Kurt J wrote:
Hi,
Along with Yves Raimond, George Fazekas, and Michael Smethurst I have
been charged with providing a tutorial on music and semantic web
technologies for ISMIR 2009 conference in Japan [1]. ISMIR
(International Society of Music Information Retrieval) deals with a
broad range of topics in music informatics (audio analysis, music
recommendation, etc) and the audience is generally very technology and
Web literate.
We want to show the importance of Linked Data to the future of music
informatics research and provide some concrete examples of what can
already be done (let's say some nice music "meshups")
We've launched a website which will contain all tutorial materials
[2]. If you have any suggestions for materials to include you can
comment on that site or on this thread. Looking forward to hearing
your ideas!
-kurt j
[1] http://ismir2009.ismir.net/
[2] http://ismir2009.dbtune.org/
Kurt,
Great stuff!
Note, I really think we need to do away with the "Web of Data" moniker.

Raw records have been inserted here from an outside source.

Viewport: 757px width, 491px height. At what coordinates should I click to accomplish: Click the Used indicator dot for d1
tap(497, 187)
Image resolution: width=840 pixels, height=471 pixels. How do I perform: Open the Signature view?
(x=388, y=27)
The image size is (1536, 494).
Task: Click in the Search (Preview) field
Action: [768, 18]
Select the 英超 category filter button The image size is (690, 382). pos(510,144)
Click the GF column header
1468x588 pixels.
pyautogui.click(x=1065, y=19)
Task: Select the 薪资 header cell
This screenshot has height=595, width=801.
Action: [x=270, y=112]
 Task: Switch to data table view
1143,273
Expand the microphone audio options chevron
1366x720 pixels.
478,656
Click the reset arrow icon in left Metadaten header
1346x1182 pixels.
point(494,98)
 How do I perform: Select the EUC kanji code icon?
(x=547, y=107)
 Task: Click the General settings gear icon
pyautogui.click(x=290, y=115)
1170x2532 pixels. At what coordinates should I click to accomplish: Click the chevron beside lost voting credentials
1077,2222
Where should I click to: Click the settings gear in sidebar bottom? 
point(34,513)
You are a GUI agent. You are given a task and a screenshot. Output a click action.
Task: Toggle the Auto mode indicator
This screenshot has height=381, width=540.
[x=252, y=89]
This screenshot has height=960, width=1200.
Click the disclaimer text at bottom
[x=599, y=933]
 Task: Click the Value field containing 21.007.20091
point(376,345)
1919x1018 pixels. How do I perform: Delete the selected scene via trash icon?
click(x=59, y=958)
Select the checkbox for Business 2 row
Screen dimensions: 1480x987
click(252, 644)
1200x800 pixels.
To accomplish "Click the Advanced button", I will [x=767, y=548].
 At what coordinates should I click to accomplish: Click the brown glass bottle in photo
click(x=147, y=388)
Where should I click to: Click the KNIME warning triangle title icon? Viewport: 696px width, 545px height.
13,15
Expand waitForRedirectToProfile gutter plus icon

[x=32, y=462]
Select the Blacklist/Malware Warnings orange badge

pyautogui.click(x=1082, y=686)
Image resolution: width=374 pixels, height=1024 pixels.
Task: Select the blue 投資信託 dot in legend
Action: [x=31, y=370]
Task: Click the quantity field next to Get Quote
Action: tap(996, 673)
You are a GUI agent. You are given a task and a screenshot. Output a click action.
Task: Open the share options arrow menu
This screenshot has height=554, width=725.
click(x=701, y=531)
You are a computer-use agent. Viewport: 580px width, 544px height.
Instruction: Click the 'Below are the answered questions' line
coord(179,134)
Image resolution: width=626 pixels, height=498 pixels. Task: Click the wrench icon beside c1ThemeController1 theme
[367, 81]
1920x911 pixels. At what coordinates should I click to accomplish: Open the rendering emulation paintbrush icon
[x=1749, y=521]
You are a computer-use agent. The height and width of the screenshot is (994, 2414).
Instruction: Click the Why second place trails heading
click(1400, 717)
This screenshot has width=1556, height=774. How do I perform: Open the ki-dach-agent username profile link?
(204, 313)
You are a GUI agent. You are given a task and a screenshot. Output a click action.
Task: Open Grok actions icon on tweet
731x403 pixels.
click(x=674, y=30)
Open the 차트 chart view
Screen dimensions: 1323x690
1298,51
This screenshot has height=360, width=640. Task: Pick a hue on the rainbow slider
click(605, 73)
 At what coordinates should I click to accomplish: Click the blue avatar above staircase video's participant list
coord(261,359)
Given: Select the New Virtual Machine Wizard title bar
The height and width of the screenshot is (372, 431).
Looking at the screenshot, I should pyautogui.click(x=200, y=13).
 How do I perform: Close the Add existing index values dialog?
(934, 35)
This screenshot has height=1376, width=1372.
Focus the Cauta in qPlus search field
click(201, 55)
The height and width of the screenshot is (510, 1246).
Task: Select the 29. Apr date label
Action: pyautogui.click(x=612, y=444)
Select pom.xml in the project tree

We've had Data on the Web since inception, so we can't use what has
always existed as the basis for introducing something new :-)
Ironically, the same even applies to "Semantic Web" moniker. The Web has
been Semantic since inception, the only issue was that scope of the
Semantics. Initially it was presentation oriented (HTML) and then
document structure oriented (XML).
What's actually new, is a "Web of Linked Data" since RDF gives us a Data
Model and associated markup languages that enable Semantics scoped to
the data level (i.e., structured data). In addition, the Linked Data
meme solves the problem of implicitly associating a data item with its
metadata via an HTTP based Identifier (aka. HTTP URI).
All:
If we want to communicate outside our community, effectively, we need to
really invest a little more time in how we tell the story. Misnomers
like "Web of Data" and "Semantic Web" simply confuse people, and I think
the track record speaks for itself re. the 10 +yr. march towards "Linked
Data Web" message coherence and comprehension etc.. :-)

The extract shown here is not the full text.